FieldRequired whenNotes
transportalways"stdio" or "http".
commandtransport: stdioExecutable to spawn.
argsoptional, stdioArgv tail.
envoptional, stdioExtra env vars; layered on top of the parent env. Values support ${env:NAME} interpolation.
urltransport: httpStreamable HTTP endpoint.
headersoptional, httpCustom headers. Values support ${env:NAME} interpolation — useful for Authorization: Bearer ${env:TOKEN}.

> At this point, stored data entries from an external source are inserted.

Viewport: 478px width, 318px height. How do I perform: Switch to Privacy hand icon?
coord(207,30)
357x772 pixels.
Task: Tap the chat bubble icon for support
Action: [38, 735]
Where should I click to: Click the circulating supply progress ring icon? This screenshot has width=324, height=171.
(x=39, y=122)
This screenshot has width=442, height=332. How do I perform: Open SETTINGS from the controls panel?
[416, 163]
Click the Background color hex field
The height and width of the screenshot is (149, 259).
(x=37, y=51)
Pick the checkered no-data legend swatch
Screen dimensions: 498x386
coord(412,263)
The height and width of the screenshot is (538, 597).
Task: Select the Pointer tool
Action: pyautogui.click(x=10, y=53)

Validation runs at config load time. A server that mixes transports (e.g. both command and url) is rejected with a clear error before the agent starts.


Env-var interpolation

Both env values (stdio) and headers values (http) support ${env:NAME} placeholders. They expand at server-start time using the parent process’s env. Unset names expand to the empty string — same semantics as shell $NAME.

{
  "servers": {
    "linear": {
      "transport": "http",
      "url":       "https://mcp.linear.app/mcp",
      "headers":   { "Authorization": "Bearer ${env:LINEAR_TOKEN}" }
    }
  }
}

This keeps secrets out of mcp.json (which you can commit) and in your local env (which you don’t).


Tool namespacing

core-agent prefixes every tool from server <name> with <sanitized_name>_. So an MCP filesystem server’s read_file becomes filesystem_read_file. This:

  • Prevents collisions with consumer-provided tools that have the same base name
  • Keeps function names within Gemini’s [A-Za-z0-9_]{1,64} constraint (a . separator wouldn’t pass)

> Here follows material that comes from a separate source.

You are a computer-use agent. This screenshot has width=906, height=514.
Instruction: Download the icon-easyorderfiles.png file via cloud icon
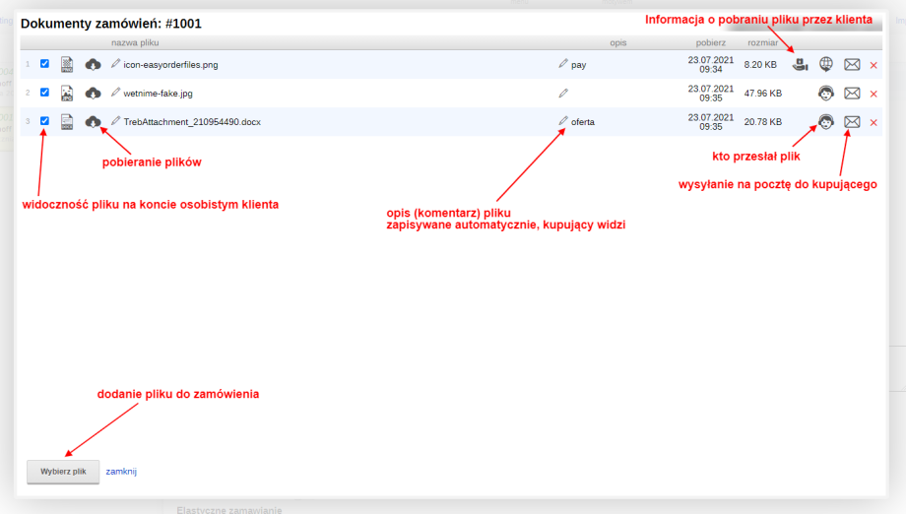pos(94,64)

Sanitization rule: keep [A-Za-z0-9_], replace everything else with _. So my-servermy_server_<tool>, file.systemfile_system_<tool>.


Permission gating

If you’ve configured a permission gate, every MCP tool call goes through it under the mcp namespace. So an allowlist entry like:

{
  "permissions": {
    "allow": ["mcp:filesystem_read_file"]
  }
}

…would whitelist the namespaced filesystem-server read_file specifically, without granting any other MCP tool. Pattern matching is the same as for built-in tools — see the Permissions page.

The permission detail string surfaced in prompts is <tool_name> <json-args> (truncated at 200 chars), so users get context about what’s being asked. Skip gating entirely by configuring permissions.mode: yolo (the bash denylist is still applied for any bash tool, but MCP tools are not subject to it).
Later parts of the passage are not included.